YOUR ASSIGNMENT: For this exercise, output the line containing "His and Hers" and all lines after it to the end of the records, exactly, with no other content.

===== RECORDS SHOWN =====

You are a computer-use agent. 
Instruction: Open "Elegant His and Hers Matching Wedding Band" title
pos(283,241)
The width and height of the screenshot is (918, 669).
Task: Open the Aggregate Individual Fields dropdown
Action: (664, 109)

=====

TASK RESPONSE:
Instruction: Open "Elegant His and Hers Matching Wedding Band" title
pos(283,241)
The width and height of the screenshot is (918, 669).
Task: Open the Aggregate Individual Fields dropdown
Action: (664, 109)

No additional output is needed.